Überlebt. Ich bin wieder in der Stadt und fahre Hauptstraßen, das kann ich. Nach der großen, mehrspurigen Kreuzung, an der ich gefühlt fünf Ampelphasen warten muss weil vor mir so viele Autos sind, hat sich auch mein Puls wieder beruhigt. Ich biege vorschriftsmäßig links ab, meistere den Reißverschluss nach fünfhundert Metern ohne Probleme und darf noch eine Runde hinter der ein oder anderen SUV-Mutti durch die Nebenstraßen fahren. Nasses Laub, Schlaglöcher und beständiges Rechts-Vor-Links beachten inklusive.
Und dann war es das. Wir sind zurück an der Fahrschule, ich rolle das Motorrad in die große Halle, steige ab und stehe tropfnass, außen als auch innen, wie bestellt und nicht abgeholt im Trockenen. Prüfer und Fahrlehrer steigen aus und bereite mich geistig darauf vor, gleich ein “Tut mir leid, versuchen Sie es in zwei Wochen noch mal” zu hören. Was denn mit mir auf der Autobahn los gewesen wäre? Ich zucke mit den Achseln, ich hätte halt den Fahrschulwagen auf einmal nicht mehr gesehen in all der Gischt und nicht gewußt, was jetzt. Der Prüfer grinst. Mit rechts und links hätte ich es wohl auch nicht so. Rechts-Links-Schwäche, sage ich.

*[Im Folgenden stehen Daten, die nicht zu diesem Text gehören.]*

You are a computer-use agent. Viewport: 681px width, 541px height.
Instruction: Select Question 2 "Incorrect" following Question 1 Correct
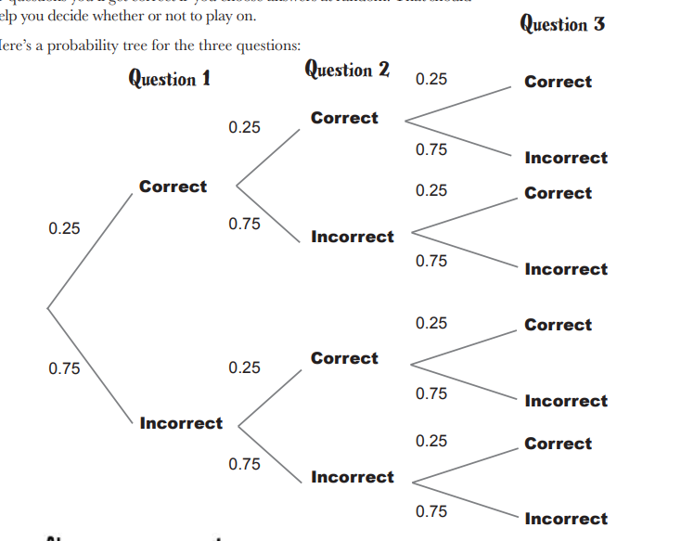[353, 237]
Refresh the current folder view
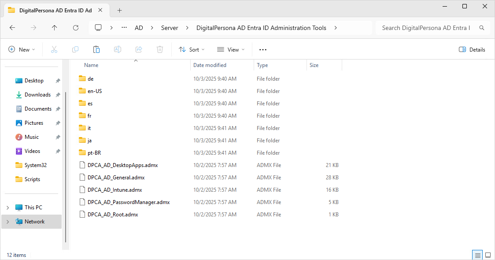The height and width of the screenshot is (260, 495). click(76, 28)
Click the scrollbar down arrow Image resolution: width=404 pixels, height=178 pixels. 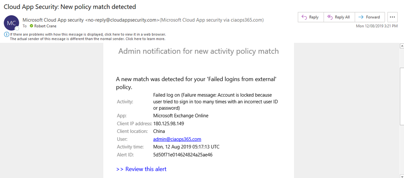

Nun, muss ich jetzt noch mal wieder kommen oder nicht? Ich weiß immer noch nicht, ob ich eigentlich bestanden habe oder nicht. Gefühlt bin ich mindestens fünf Mal durch gefallen und gefahren wie der letzte Idiot, der je auf einem Moped saß. Der Prüfer läßt sich meinen alten Führerschein aushändigen. Malt das heutige Datum auf den Neuen und überreicht mir das Stück Plastik mit den Worten “Herzlichen Glückwunsch und viel Spaß damit, immer schön vorsichtig fahren. Auf zwei Rädern haben Sie keine Knautschzone.”
Alter Falter, ich hab wirklich meine praktische Fahrprüfung bei den Bedingungen bestanden? Mir knallt nun der Endorphin-Pegel unters Schädeldach, ich grinse grenzdebil um beide Ohren und nehme meinen neuen Führerschein in Empfang. Ich darf ab dem heutigen Datum (04.10.2019) offiziell Fahrzeuge der Klassen A1, A2 und A führen. Ich verabschiede mich von Prüfer und Fahrlehrer und rufe Cookie an. Pitschnass stehe ich im Regen und teile dem Mann an meiner Seite mit kieksender Stimme mit, daß ich nun ganz offiziell Motorradfahrerin bin.
Und am Ende des Tages bin ich nicht nur von außen nass geregnet und von innen nass geschwitzt, sondern auch sehr, sehr stolz auf mich. Geschafft, ich hab es wirklich geschafft und mir den Traum vom Motorrad-Führerschein erfüllt! Wie geil ist das denn bitte?
Das …………………………. war wohl Hardcore vom feinsten. ???? Meine herzlich Gratulation dazu (ich hätte glaub die Maschine hingelegt).
Liebe Grüße, Ruthy
Jo, Sonnenschein und trocken wäre mir auch lieber gewesen 😉
Aber, am Ende alles egal, Hauptsache ich hab da im Führerschein die drei kleinen Sternchen stehen. Und, ein Jahr später, immer noch die beste Entscheidung – ich liebe das Motorrad fahren.